The Tories described the so-called "Prüm Convention" as a "sell-out", but such was the attention whipped up by the Madeleine case that it didn't meet with quite the same level of objection from the British Public - who - contrary to expectations - seemed quietly philosophical (and needless to say, compromised) about the whole issue.

All that Blair and the original Prüm signatories had really needed was the public on their side, something to trigger a climate of anxiety about the issue, a pan-European ‘catalyst’ event, a gateway, a prelude. Let's face it, any politician worth their salt thesedays needs a good 'catalyst event', something that greases the wheels of contentious, unpopular policies and legislature both at home and on foreign soil. Just as politicians are accused of hijacking the terrorist attacks in New York and London in the first half of this decade, politicians in this country and in Europe hijacked the Madeleine tragedy for dubious political gain.

It was political opportunism with a compassionate expression, a bunch of flowers and a cuddly toy. Just as 9/11 provided the right moral pretext for war, the Madeleine investigation provided the right moral pretext for extending the Prum Agreement to all 27 member states.

Madeleine’s abduction arrived in rather a timely fashion for Blair and the original member states - helping them negotiate a rather tricky passage, especially if the PM was to hold onto his dreams of bagging the future EU presidency. What better way to rally support for extending the UK DNA Profiling Database and building support for the contentious Prüm Treaty than monopolising the crisis engendered by a missing pre-schooler. It cut through the demographics like a knife through butter, appealing to everyone regardless of age, regardless of class, regardless of gender. It was something children could identify with. It was something grown ups could identify with. Even famous authors and football celebrities. And more importantly (much more importantly) it crossed all geographical boundaries.

Those insensitive 'Where's Wally' lampoons at least highlighted an uncomfortable truth: Madeleine was popping up everywhere, and so too were her alleged captors: if ever we had needed access to other countries' DNA and fingerprint data and cross-border cooperation it was now.

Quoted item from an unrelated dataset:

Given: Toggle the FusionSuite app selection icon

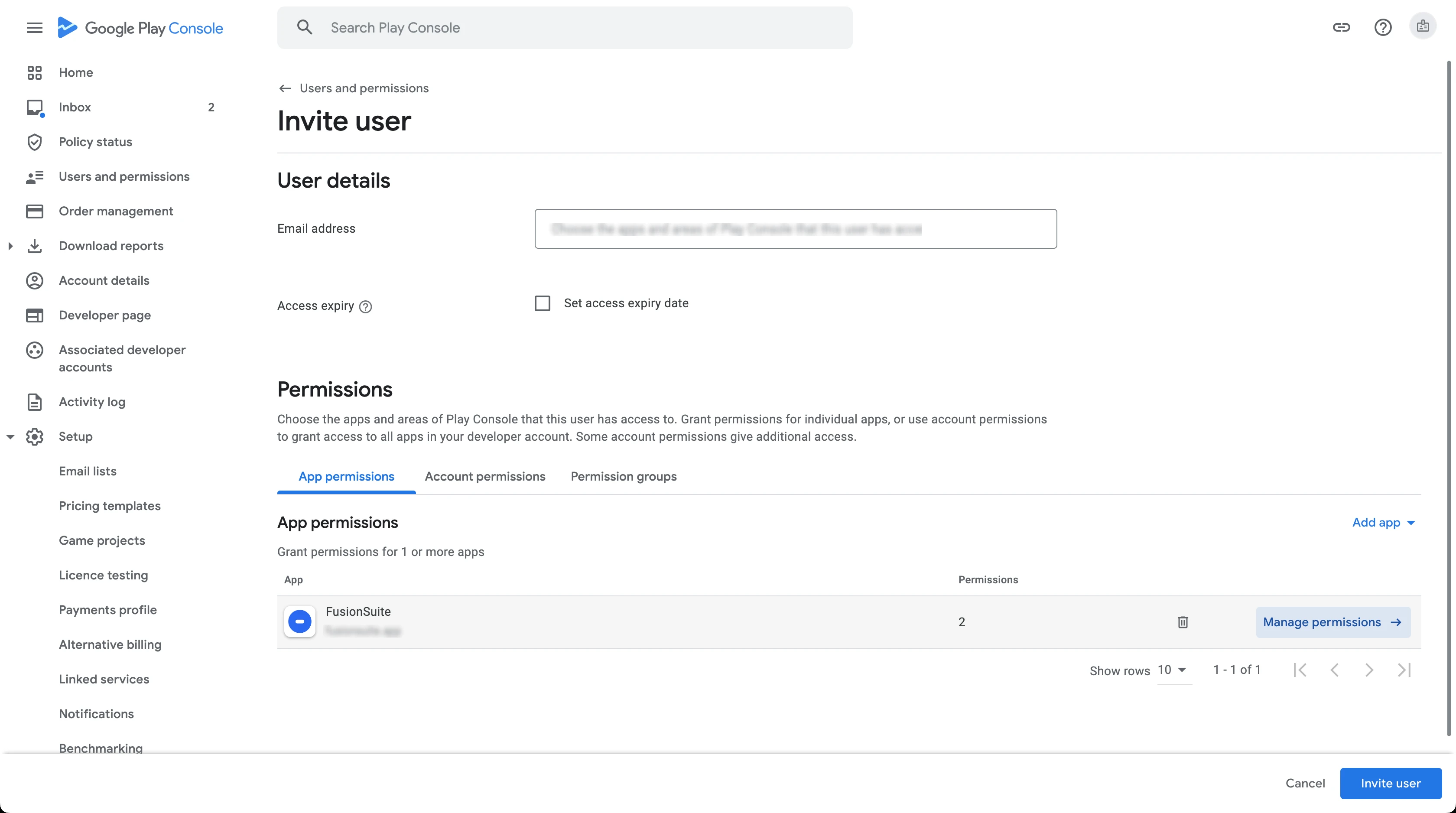Looking at the screenshot, I should [x=299, y=621].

It was the trigger that would launch a fleet of vessels:

"Was this the face that launched a thousand ships and burnt the topless towers of Ilium?"

Historians might be interested to note that Ilium is modern day Turkey: gateway to the 'diabolical Middle East’. Did we envisage Madeleine, just like Helen, being bundled onto a boat by a swarthy looking arab called, Paris?

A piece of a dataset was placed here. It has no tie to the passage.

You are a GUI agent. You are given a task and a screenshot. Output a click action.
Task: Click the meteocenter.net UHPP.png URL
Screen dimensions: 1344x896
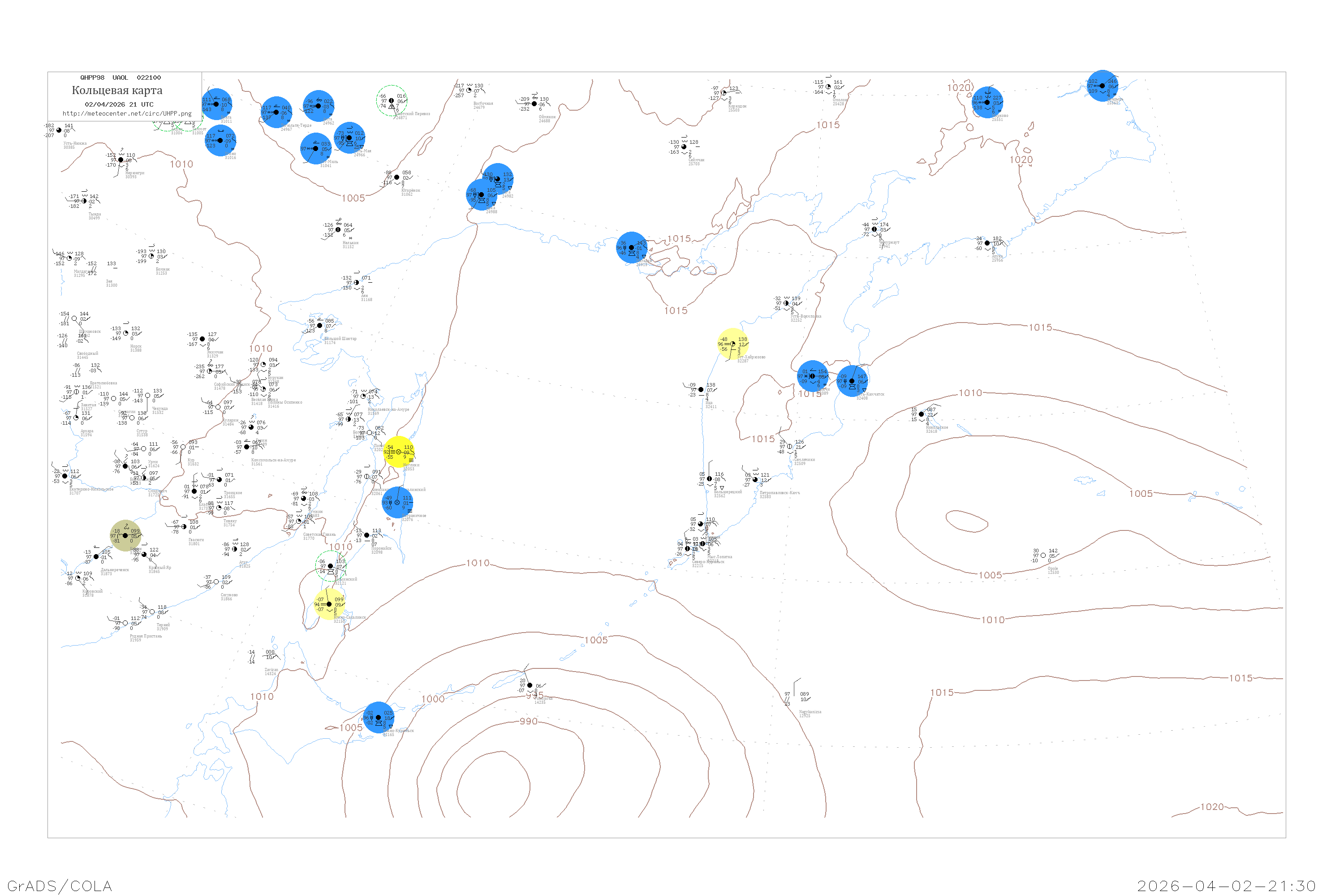(127, 114)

Had New Labour (and ultimately, the orginal EU states: Germany, France, Belgium and the Netherlands) just been waiting for this accident to happen? Another 'catalyst' event?

Is this what the McCanns were being groomed for: ambassadorial duties for Prüm and Prüm-related declarations like the much touted, Amber Alert System? But who had initially applied the pressure and had drafted the original blueprint for this consensus build? Germany, Belgium, The Netherlands, Spain? New Labour? All five? Were the McCanns aware of it or were they just unforunate, unwitting pawns caught up in an elaborate psychodrama staged by Europe’s crafty elite, the purpose of which they could only guess at?

As the Daily Telegraph quite rightly points out: " When Labour took office in 1997, it held only 700,000 samples. By next year, it will hold the samples of some 4.2 million people – seven per cent of the population – and is growing by about half a million a year.”

That’s a lot of bums on seats. And a hullva lot of bumprints.